- Short task -
Turn the records between the line containing "This screenshot has" and the line containing "the Voies panel", inclusive, into a numbered list with no blank lines. Leave the pictures out.

- Recorded information -
[BEGIN]

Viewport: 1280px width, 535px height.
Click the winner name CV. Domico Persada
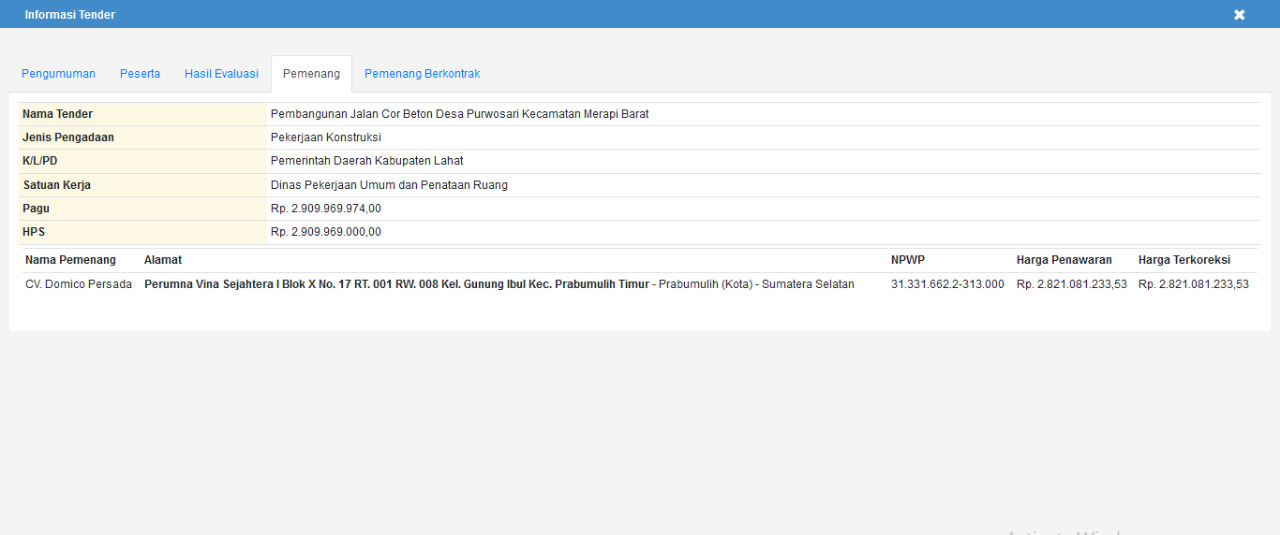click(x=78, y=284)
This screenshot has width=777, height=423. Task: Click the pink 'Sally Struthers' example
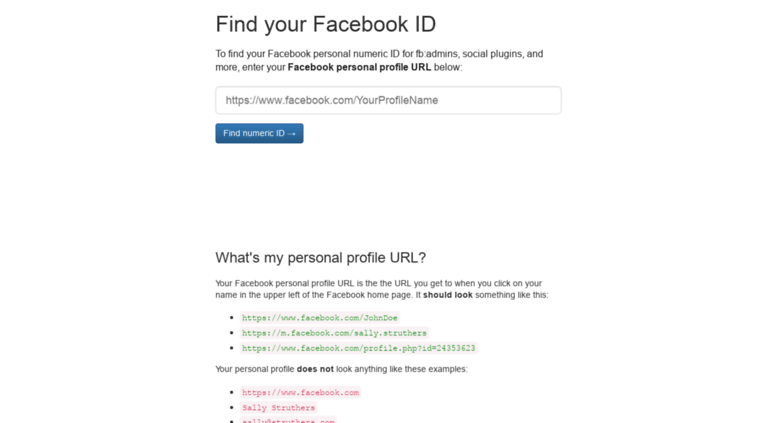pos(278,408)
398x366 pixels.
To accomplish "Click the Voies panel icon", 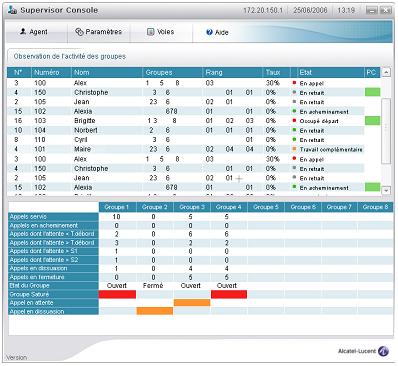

[END]
[BEGIN]

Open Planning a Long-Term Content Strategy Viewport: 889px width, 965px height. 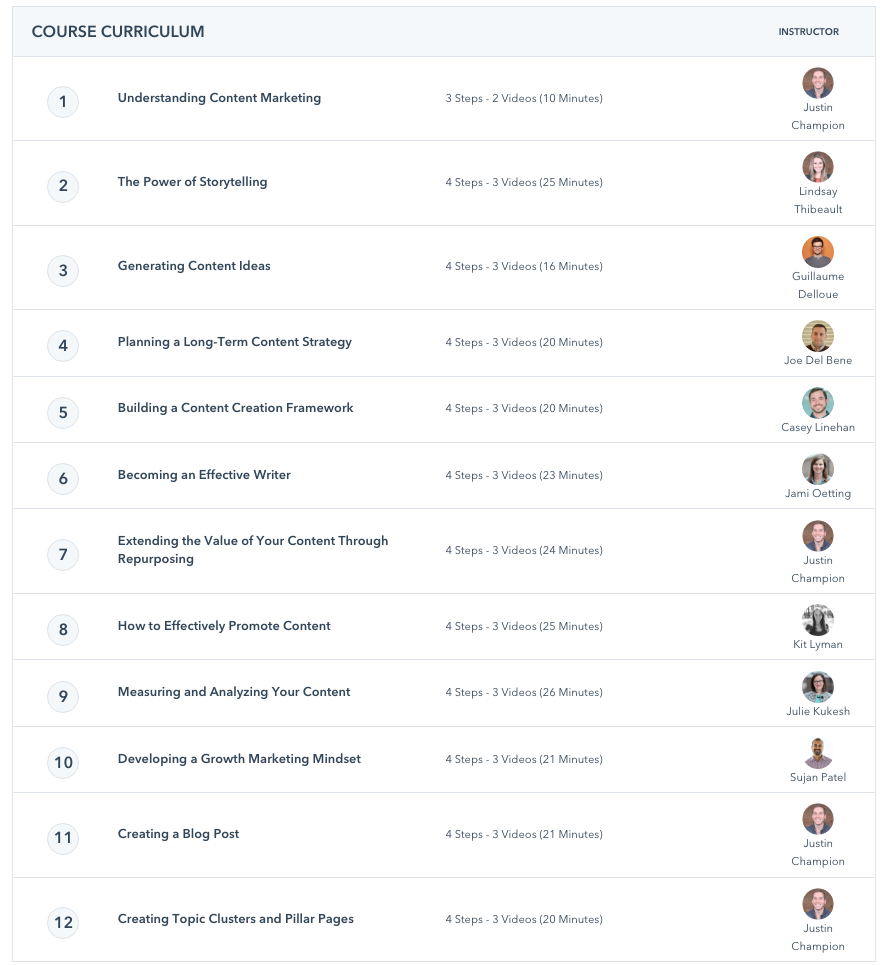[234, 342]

[END]

- The answer -
1. This screenshot has width=777, height=423. Task: Click the pink 'Sally Struthers' example
2. pos(278,408)
3. 398x366 pixels.
4. To accomplish "Click the Voies panel icon", 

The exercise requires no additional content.